Monday morning found me in a conference room full of Arab governance researchers, while I was trying to ignore the fact that my interal clock thought it was 2am. I didn’t present anything until the next day, and I was contemplating gradually reducing the volume on my translation headset and ignoring the room altogether. But it turns out the work ARI is doing is really interesting. Foiled!
Building a Better Barometer
The headline was the Arab Democracy Index (download PDF), an international research effort designed by a group of Palestinian academics – notably, Khalil Shikaki and Waleed Ladeweh of the Palestinian Center for Policy Survey and Research. The Index tracks the transition of Arab nations toward democracy and draws data from researchers across the Middle East.
Their Index does a lot of things right. Dr. Khalil makes a real effort to nail down the conceptual boundaries of what they are doing. They do their own polling rather than slapping together an aggregation of whatever’s available. They have a list of 40 indicators that are presented in an unpacked fashion — each indicator can be examined independently of the whole. The research teams are local and deeply knowledgeable.

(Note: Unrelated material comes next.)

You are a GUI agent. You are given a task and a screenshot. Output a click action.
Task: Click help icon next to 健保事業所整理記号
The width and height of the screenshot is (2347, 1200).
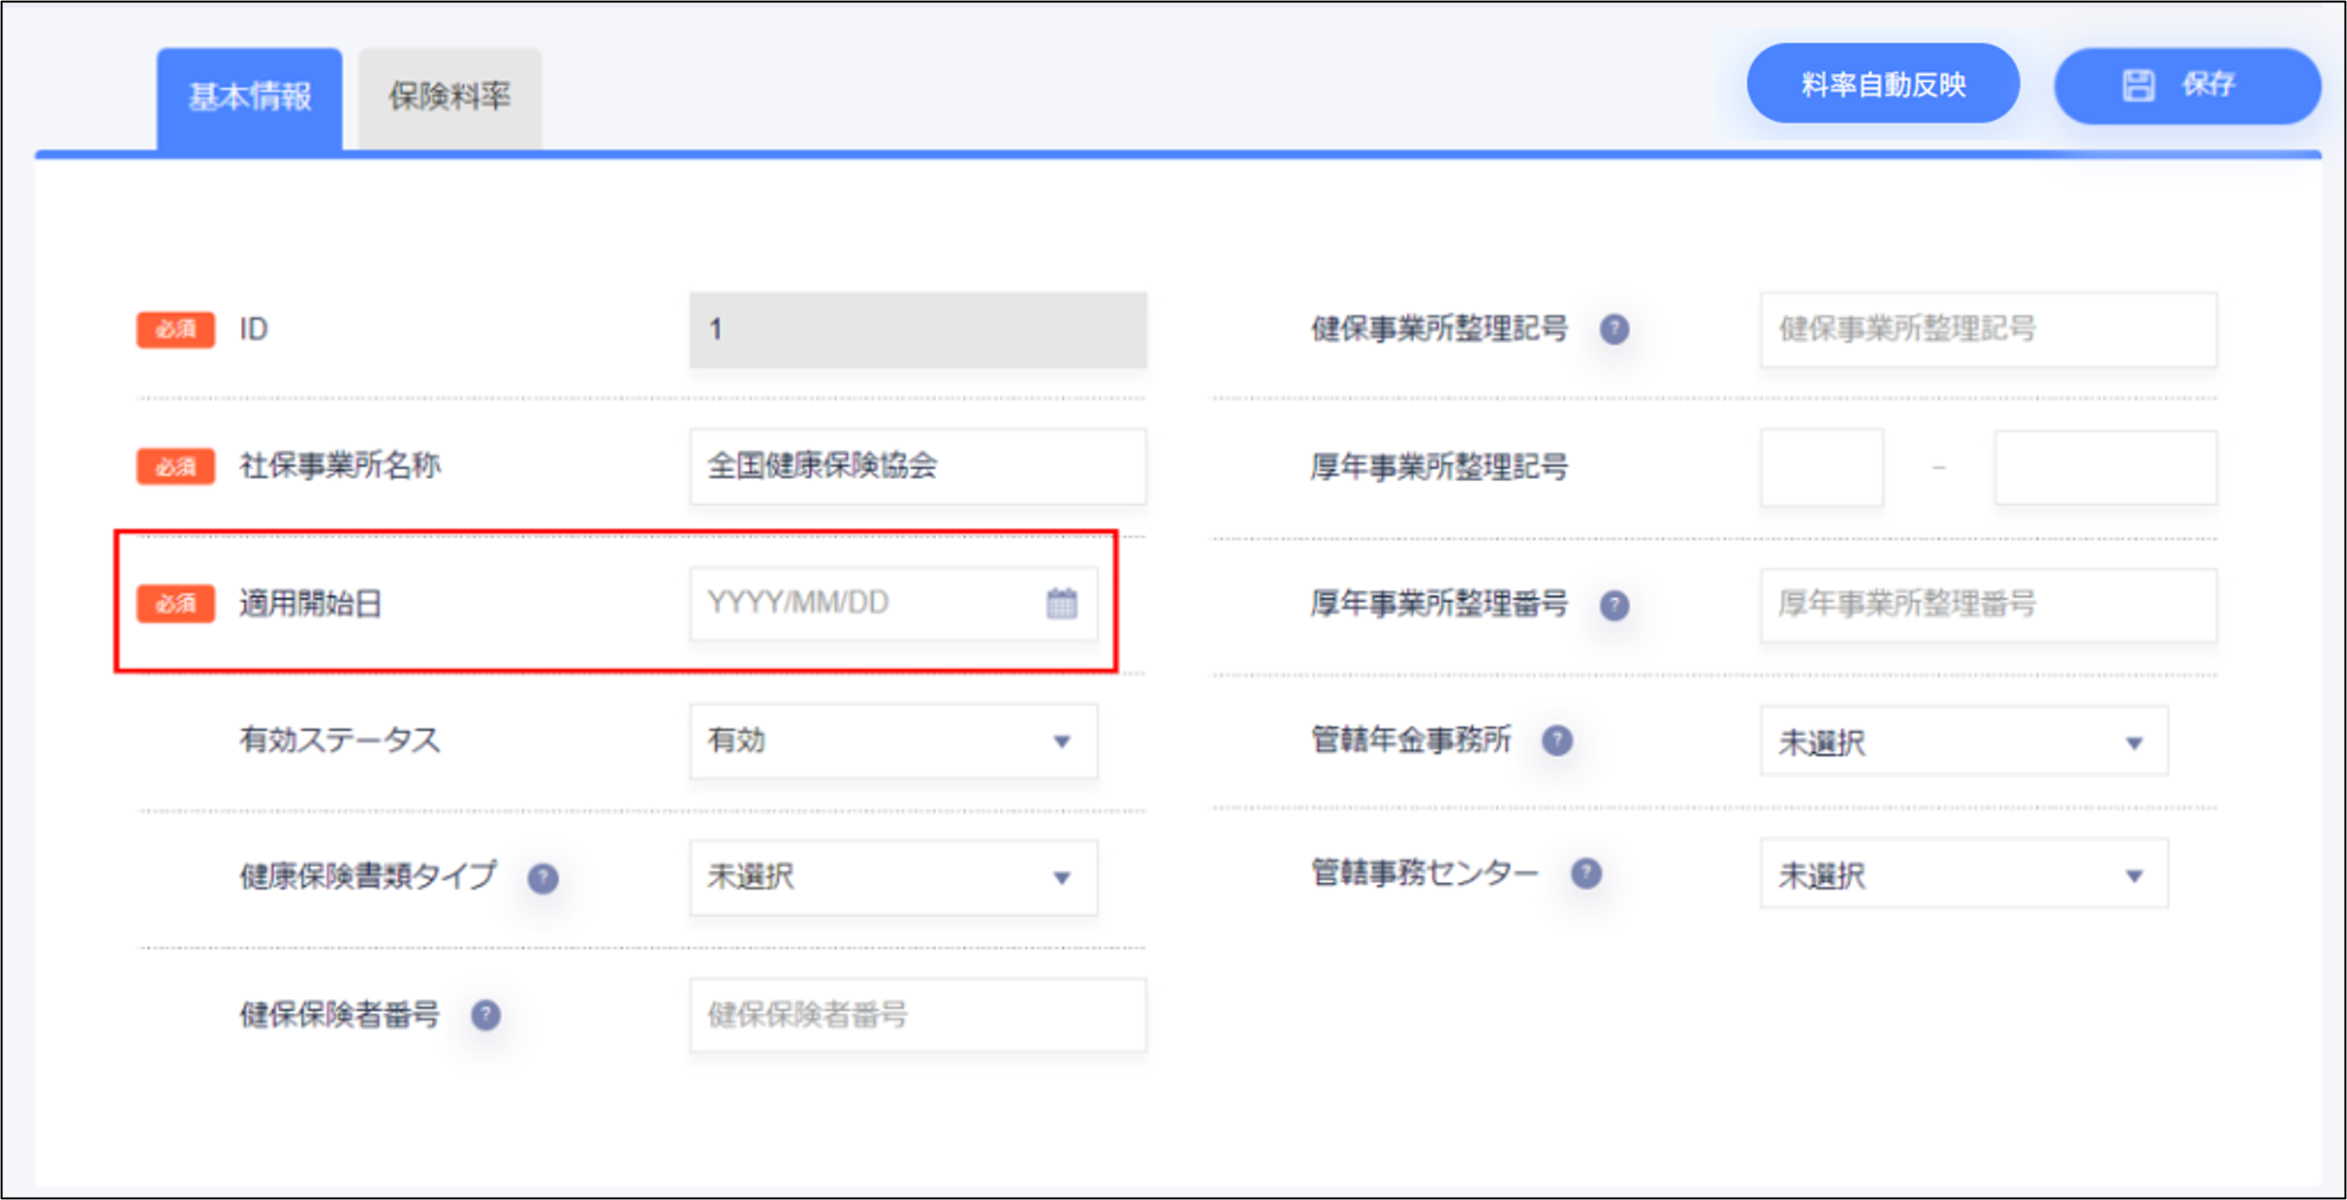[x=1614, y=329]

That’s the good news. There are areas for improvement that are being debated actively, and I won’t rehash them all here — the workshop was built around making improvements to the Index, and the real work will happen after I’ve left. My suggestions to them were:
1) Focus on what matters. Rankings don’t matter in and of themselves; policy reform matters. If an index isn’t doing something useful for changemakers trying to impact policy, it’s generally a waste of time.

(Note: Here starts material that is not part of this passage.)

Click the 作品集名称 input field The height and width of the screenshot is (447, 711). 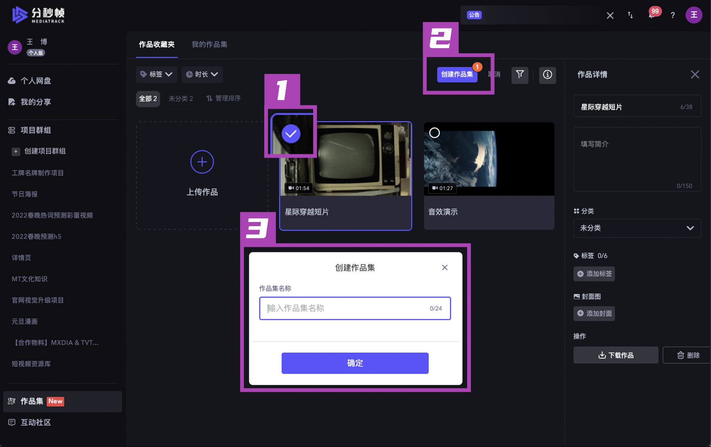point(346,308)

2) Simplify. If there’s debate over whether a given concept fits in the basket of things you’re seeking to assess, it’s probably just draining resources.

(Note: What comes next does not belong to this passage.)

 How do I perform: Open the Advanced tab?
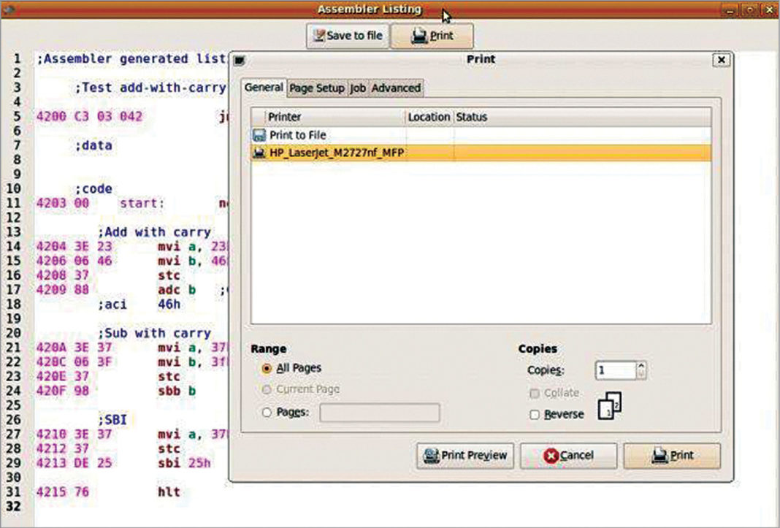tap(395, 88)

3) Create deep information. In Global Integrity’s experience, it’s not how many questions you ask (the width) that creates impact. Impact instead comes from the depth of the information being discussed by policy makers, NGOs, and the media.
Numbers are Summary
In social science, numbers are a summary of a set of observations. If your social-issue index only cranks out numerical scores, you might only be looking at the tip of the information iceberg. Better to get below the waterline with narrative commentary, references, details of specific cases, historical context, researcher disputes, and complexity.
Here’s an example: I could tell you that journalists in the United States are safe investigating corruption 99.47% of the time (I invented this number).
Or I could tell you that in 2007 a veteran journalist, Chauncey Bailey, was shot in the chest with a shotgun while walking to his Oakland office; that his killer was hired by a company Bailey was investigating for fraud; and that the shooter told police he was “a good soldier” (sadly, this is true).
Which one will you remember tomorrow? Which one seems like something worth caring about? Deep information drives policy change.
Getting to the Point
I was discussing this idea with the executive director of the Arab Reform Initiative, Bassma Kodmani. She said to me (paraphrasing greatly here): You Americans, you always get right to the point of something. Our people here, they’re political scientists. They like to argue about the details.
I’m not sure if it’s an American thing, or a social-entrepreneurship thing, but lately, I’ve been fixated on measurable impact. Maybe it’s a seven-year itch — it’s been that long since Nathaniel, Marianne, and I worked on the first Global Integrity proof-of-concept. Or maybe it’s seeing the Arab Democracy Index from the outside with a journalist’s skepticism. Maybe it’s that I keep using the same examples when people ask me about our impact.
The bottom line is it’s really easy to focus on the tools — our gorgeous, award-winning social science tools — rather than the messy, awkward societies we’re trying to improve together.
Global Integrity is building new projects, and we’re thinking big. I want to make sure we’re not just doing work that is destined for a dusty bottom drawer. Three days in the Arab world talking politely about largely non-existent democracy and I’m suddenly fiendishly impatient; I want to be hitting hard.